January 1962 – The Skrulls take on the Fantastic Four for the first time in Fantastic Four #2. Prior to this, it seems the Skrulls visited Earth about once every fifteen or so years, mainly to collect “slaves” for their gladiatorial contests. On their previous visit, in 1947, the ship crashed near Roswell, New Mexico and the crew was autopsied by the United States Air Force. Tales of widespread Skrull activity during the late 1950s and their encounters with “3-D Man” are highly exaggerated if not entirely false. If the Skrulls had successfully infiltrated Earth society only three to four years before this story, it is unlikely Mister Fantastic’s pictures of giant monsters would have scared them off.

February 1962 – The Tribbitites, or the “Toad Men” as they were originally called, menace Earth in Incredible Hulk #2. In Hulk #191, Torkon explains that their current home planet is an artificial world built from stolen Kree plans, suggesting that they would be informed of major news from both the Kree Empire and its traditional enemies the Skrulls.

April 1962 – The Kronans, a.k.a. “the Stone Men from Saturn,” are driven from Earth by the mighty Thor in Journey Into Mystery #83. It is doubtless due to Odin’s machinations that their ship landed so near the cave where Mjolnir lay hidden and that Don Blake just happened to be vacationing there at the time.

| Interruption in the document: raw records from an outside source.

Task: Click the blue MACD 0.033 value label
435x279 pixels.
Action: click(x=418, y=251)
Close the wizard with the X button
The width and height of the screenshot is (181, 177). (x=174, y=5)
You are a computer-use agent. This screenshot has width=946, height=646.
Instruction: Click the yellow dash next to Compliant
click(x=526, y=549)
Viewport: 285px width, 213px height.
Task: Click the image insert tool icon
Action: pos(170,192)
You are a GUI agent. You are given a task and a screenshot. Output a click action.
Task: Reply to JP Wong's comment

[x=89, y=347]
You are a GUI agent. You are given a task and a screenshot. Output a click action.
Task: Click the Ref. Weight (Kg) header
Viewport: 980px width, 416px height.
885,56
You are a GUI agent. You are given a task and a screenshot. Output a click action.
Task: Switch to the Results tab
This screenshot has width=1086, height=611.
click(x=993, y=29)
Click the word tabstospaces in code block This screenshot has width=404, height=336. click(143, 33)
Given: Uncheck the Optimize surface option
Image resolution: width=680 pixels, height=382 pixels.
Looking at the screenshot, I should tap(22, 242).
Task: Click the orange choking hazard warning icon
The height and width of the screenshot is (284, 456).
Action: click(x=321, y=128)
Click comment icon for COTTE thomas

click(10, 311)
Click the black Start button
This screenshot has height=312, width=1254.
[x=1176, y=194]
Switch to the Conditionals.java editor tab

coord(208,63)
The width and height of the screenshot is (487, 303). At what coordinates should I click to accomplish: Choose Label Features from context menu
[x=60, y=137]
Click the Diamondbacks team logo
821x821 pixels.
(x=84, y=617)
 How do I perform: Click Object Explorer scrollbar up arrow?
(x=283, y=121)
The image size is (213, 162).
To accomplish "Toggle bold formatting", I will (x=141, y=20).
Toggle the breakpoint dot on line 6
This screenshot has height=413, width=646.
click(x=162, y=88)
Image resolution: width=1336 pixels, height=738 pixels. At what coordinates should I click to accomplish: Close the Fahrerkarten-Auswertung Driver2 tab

June 1962 – The giant Neanderthal robot and his alien masters face Iron Man in Tales of Suspense #40. It has been speculated that these aliens may be or be related to the similar-looking Guna seen later in Tales of Suspense #55.

July 1962 – The Metal Master attempts to conquer the earth singlehandedly in Incredible Hulk #6. It just so happens the Fantastic Four are on a mission to the moon at this time, which is why they fail to respond to the crisis. The Xartans are defeated by Thor in Journey Into Mystery #90.

August 1962 – The Creature from Kosmos never knows that his unseen assailant is the Ant-Man, aided and abetted by his brand-new partner the Wasp, as depicted in Tales to Astonish #44. Although the Creature was resurrected for stories set in the Second Marvel Universe, the original story makes it pretty clear he died a gruesome death.

September 1962 – The Super-Skrull comes to Earth in Fantastic Four #18. The A-Chiltarians and their Cyclops robot are defeated by Ant-Man and the Wasp in Tales to Astonish #46, though like the Creature from Kosmos, they are unaware of who has defeated them. Incidentally, Amazing Spider-Man #2 also features an alien invasion storyline, although it was later revealed that the “aliens” were just human crooks in disguise.

October 1962 – Doctor Strange stops the aliens known as the Possessors in Strange Tales #118.

November 1962 – The Avengers battle the Space Phantom in Avengers #2. The plight of the planet Phantus is revealed in Thor #281.


There were several other extraterrestrial incursions during this period, but they did not really qualify as “alien invasion” stories. The Ovoids and the Elan, from Fantastic Four #10 and #24, respectively, were passing through our solar system peaceably when they had close encounters with people of Earth. The Xantha stirred up some trouble with their “hostility ray” in Fantastic Four #7, but their only objective was to coerce the FF into saving their own planet. There is no real evidence that either Warlord Kulla or the denizens of Dimension Z, seen in Tales to Astonish #41 and #49, respectively, had plans to invade the earth dimension after kidnapping some of our scientists to build them weapons of mass destruction. They may only have wanted to exploit human ingenuity to give them an advantage in their own geopolitical struggles.